Kelly, questo il nome della giovane, o, per lo meno, il nome con il quale ella si era presentata un paio di mesi prima, appariva stanca, appoggiata allo stipite della porta per reggersi in piedi nel mentre in cui, con fatica, litigava con la vecchia serratura della stessa cercando di rientrare a casa propria. Nella mancina, ciondolante dietro la schiena, reggeva le proprie vertiginose scarpe, gioiosamente levate, dopo che per un’intera notte dovevano averle brutalizzato piedi, gambe e schiena: purtroppo, in un lavoro come il suo, un certo genere di abbigliamento era considerato sostanzialmente d’obbligo, quasi fosse una vera e propria uniforme e, in questo, ella non avrebbe potuto ovviare a indossare quegli assurdi trampoli da circo, salvo, ovviamente, levarseli appena possibile, preferendo piuttosto camminare scalza che permettere a tali arnesi di tortura di infierire ulteriormente su di lei.

« Buongiorno ms. B… » salutò la giovane, dimostrando, complice quella percettibile, profonda stanchezza, tale da farla apparire incredibilmente debole e indifesa, molto meno dei suoi ventidue anni.
« Ciao Kelly… e, per carità, dammi del tu o mi farai sentire ancora più vecchia di quanto già la nostra differenza di età non mi imponga occasione di sentirmi… » replicò l’investigatrice, storcendo le labbra verso il basso e scuotendo il capo, non potendo ovviare a ricalcolare, in ogni loro occasione d’incontro, i tredici anni che le separavano e che, in pratica, avrebbero potuto renderla quasi sua figlia… una consapevolezza deprimente per la propria autostima, giacché, pur non vergognandosi della propria età, ella non avrebbe potuto ovviare a provare un po’ di nostalgia per quella giovinezza ogni giorno più lontana « Sarò retorica… ma sembri stanca. » osservò poi, chiudendo la porta di casa alle proprie spalle.

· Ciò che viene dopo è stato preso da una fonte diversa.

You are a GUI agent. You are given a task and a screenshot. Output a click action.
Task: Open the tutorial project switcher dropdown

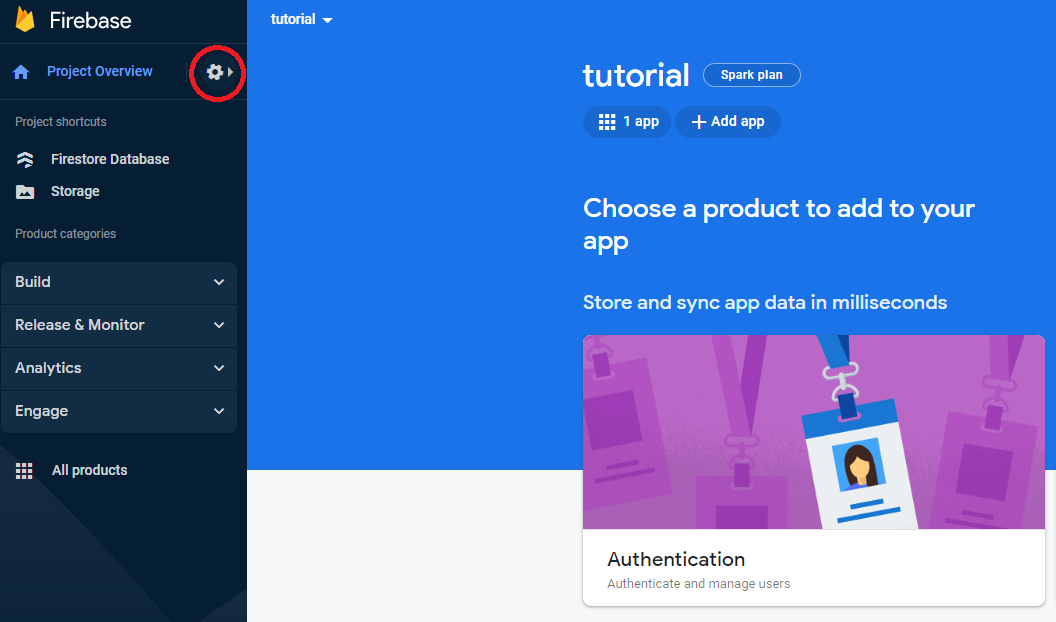300,18
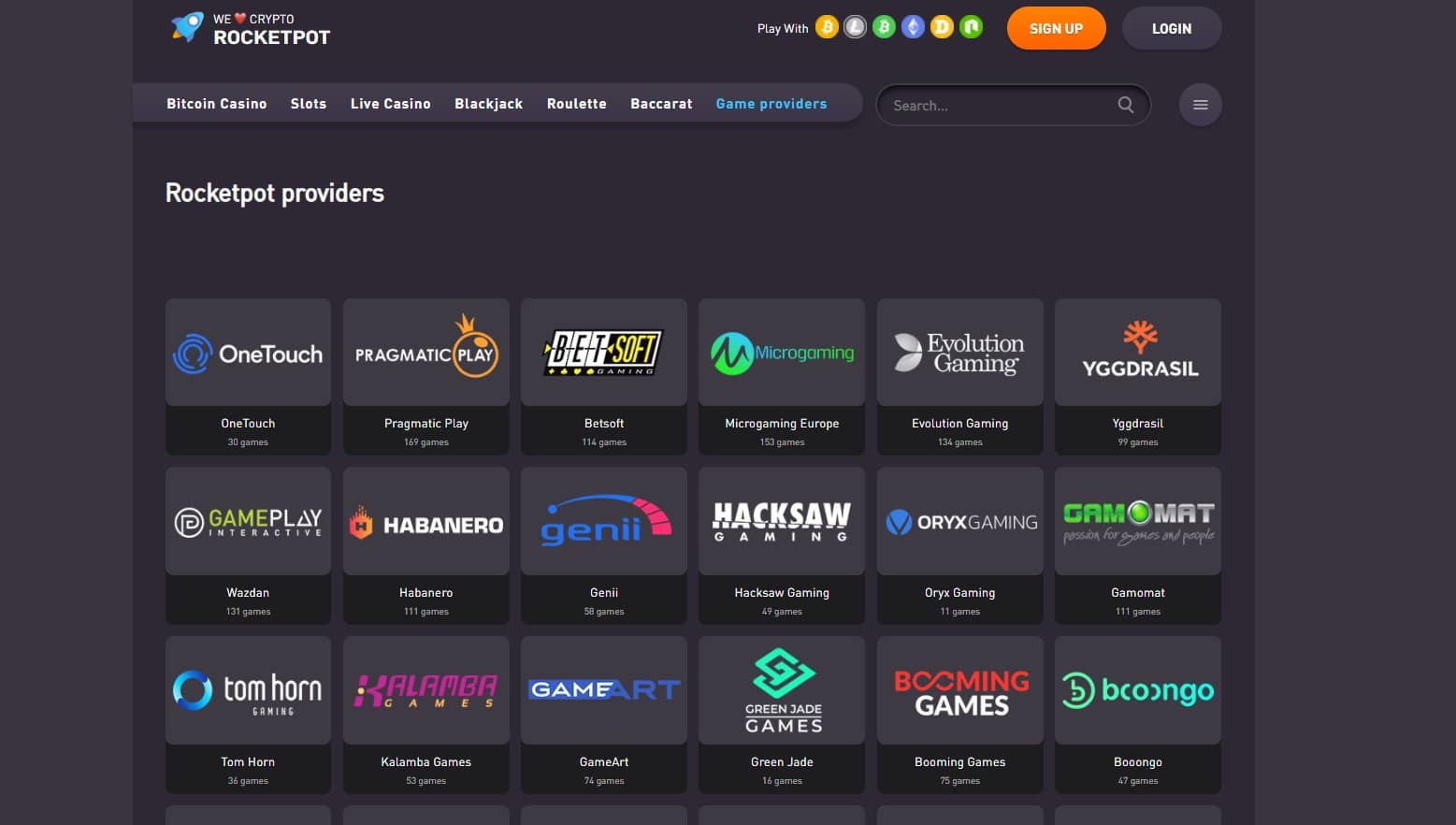Image resolution: width=1456 pixels, height=825 pixels.
Task: Click the Login button
Action: [1171, 28]
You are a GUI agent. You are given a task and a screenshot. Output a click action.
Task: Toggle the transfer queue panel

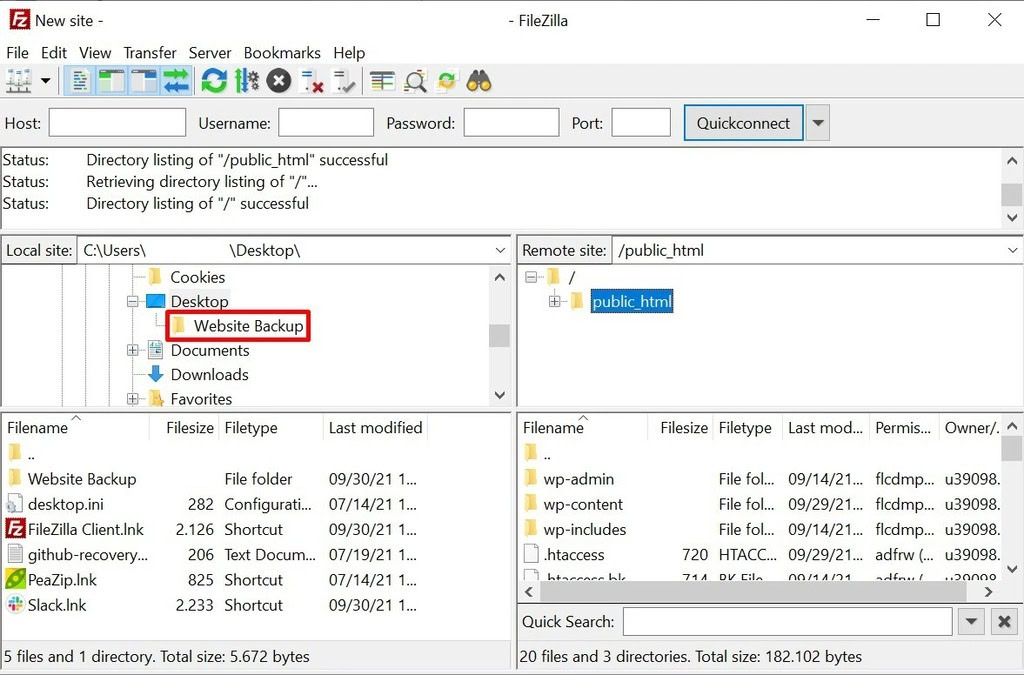(177, 80)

« Sono stravolta… » confermò l’altra, sospirando « … ma il lavoro è lavoro. » soggiunse poi, quasi a voler escludere l’eventualità di una qualche lamentela a tal riguardo, nel giudicare la sua professione, giustamente e orgogliosamente, non dissimile da quella di chiunque altro « E non credo che facendo la commessa in un supermercato, o un qualunque altro impiego, sarei meno stanca. » puntualizzò, a ulteriore chiarificazione di tal concetto.

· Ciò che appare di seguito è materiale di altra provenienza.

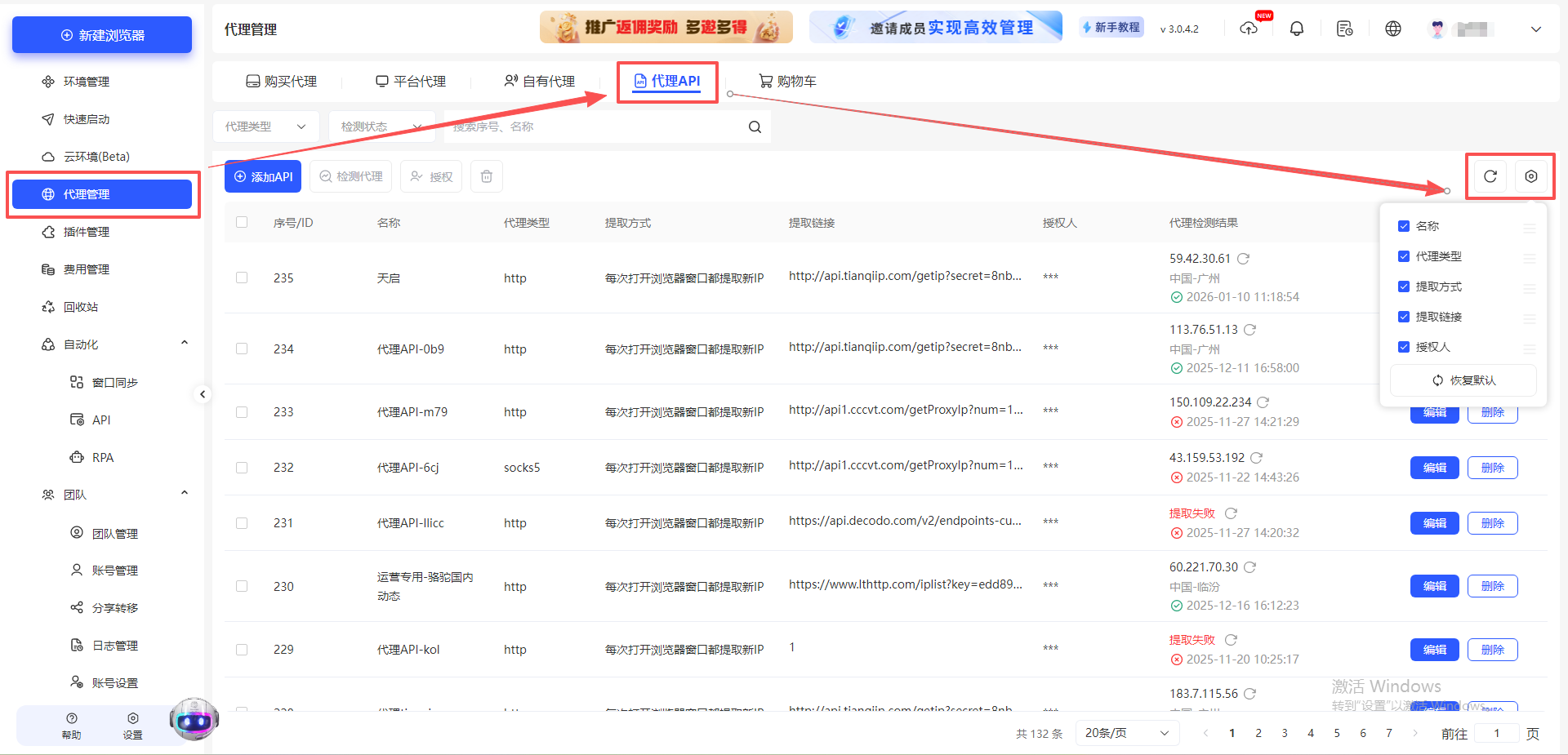This screenshot has height=755, width=1568.
Task: Tick the checkbox for row 233
Action: click(242, 412)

« Assolutamente… » annuì Midda, senza condiscendenza, quanto e piuttosto sinceramente convinta di ciò, così come della necessità di non negare dignità a quella giovane « Il lavoro è lavoro. »

Cogliendola, tuttavia, veramente in difficoltà con la serratura, dopo aver chiuso la porta di casa dietro di sé, l’investigatrice si avvicinò a lei e, con delicatezza, pose la propria destra sulla sua, a chiedere quietamente la chiave, senza una parola, senza una qualche frase volta ad argomentare le proprie ragioni, quanto, e piuttosto, affidando alle proprie azioni il compito di spiegarsi autonomamente, senza bisogno di enfatizzare inutilmente il banale aiuto lì concessole.

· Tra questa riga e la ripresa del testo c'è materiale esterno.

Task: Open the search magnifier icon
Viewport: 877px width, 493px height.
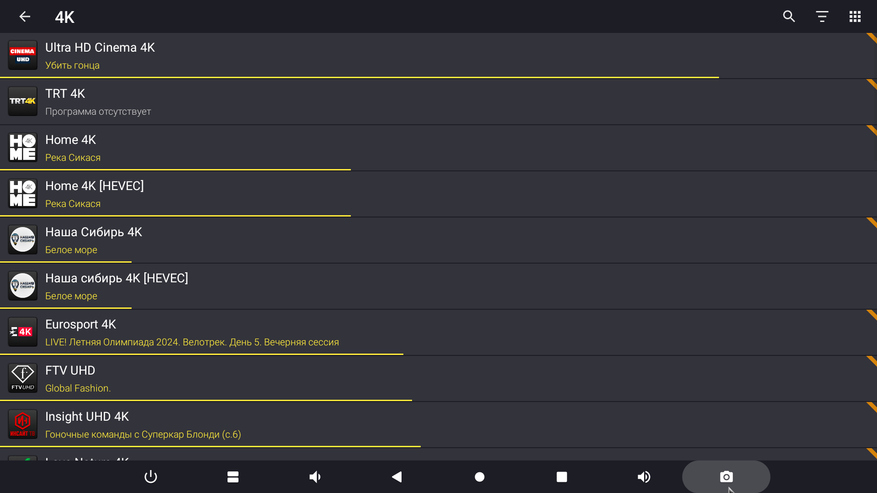Action: click(789, 17)
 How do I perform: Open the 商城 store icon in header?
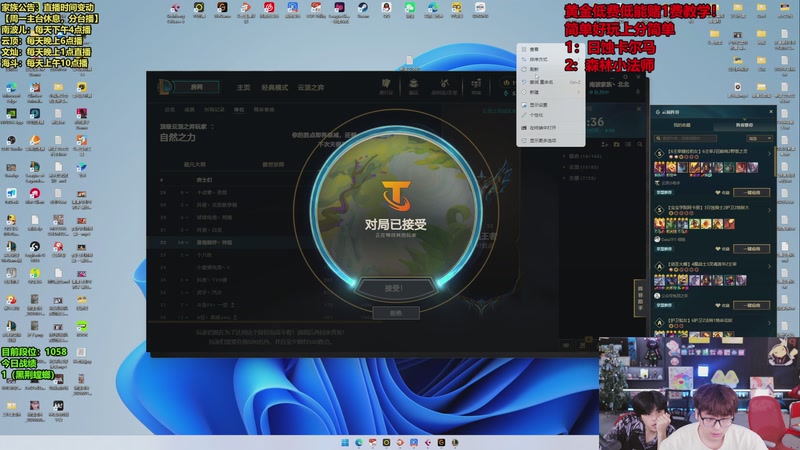pyautogui.click(x=476, y=85)
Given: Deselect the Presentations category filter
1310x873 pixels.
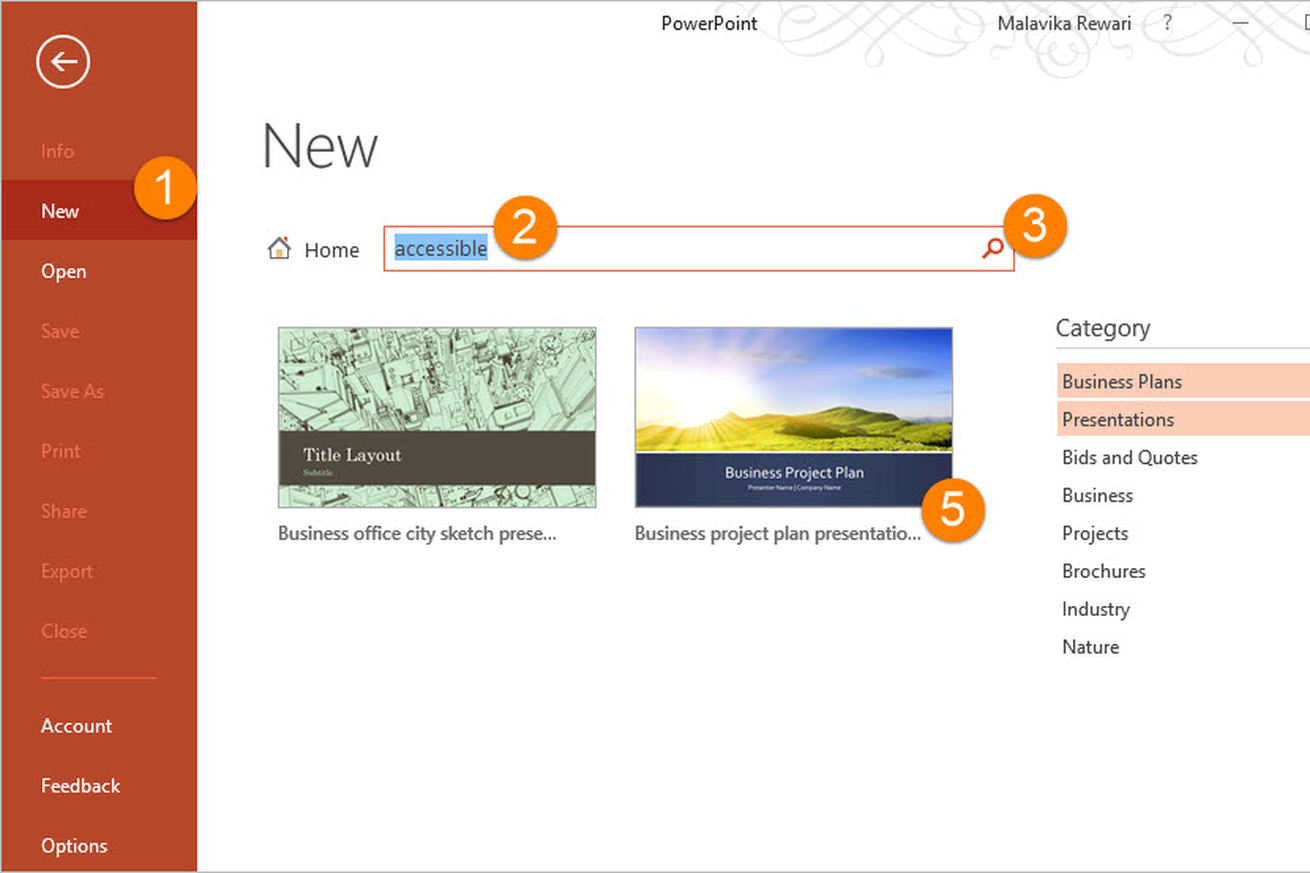Looking at the screenshot, I should click(x=1118, y=419).
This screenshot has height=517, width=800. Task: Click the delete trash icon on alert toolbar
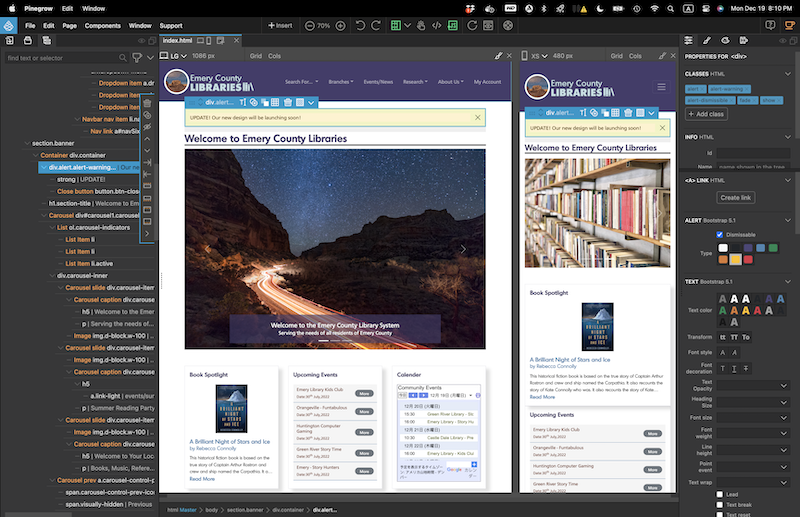click(287, 102)
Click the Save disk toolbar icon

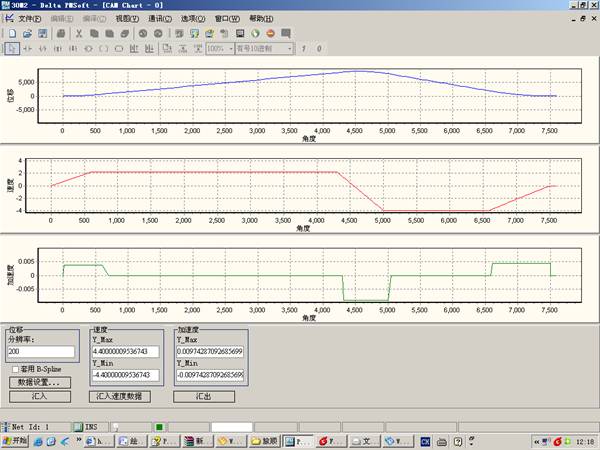tap(43, 33)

E Kelly, senza volontà o energie per opporsi a quell’iniziativa, allor riconosciuta qual non volta a minimizzare la sua autodeterminazione, quanto e piuttosto, semplicemente, a concederle misericordioso aiuto in una situazione nella quale, francamente, avrebbe potuto essere facilmente derisa da chiunque, tanto per le sue scelte di vita, tanto per la stanchezza che lì stava dimostrando. Fortunatamente per lei, però, Midda non avrebbe avuto a dover essere considerata quel genere di persona e, fino a quando i loro rapporti si fossero mantenuti sereni come erano stati in quelle settimane, la giovane ne era certa, non avrebbe avuto ragione di timore nei suoi riguardi.

« Grazie… » sussurrò all’aprirsi della porta, non negandole, per educazione e per sincera riconoscenza, quella semplice parola.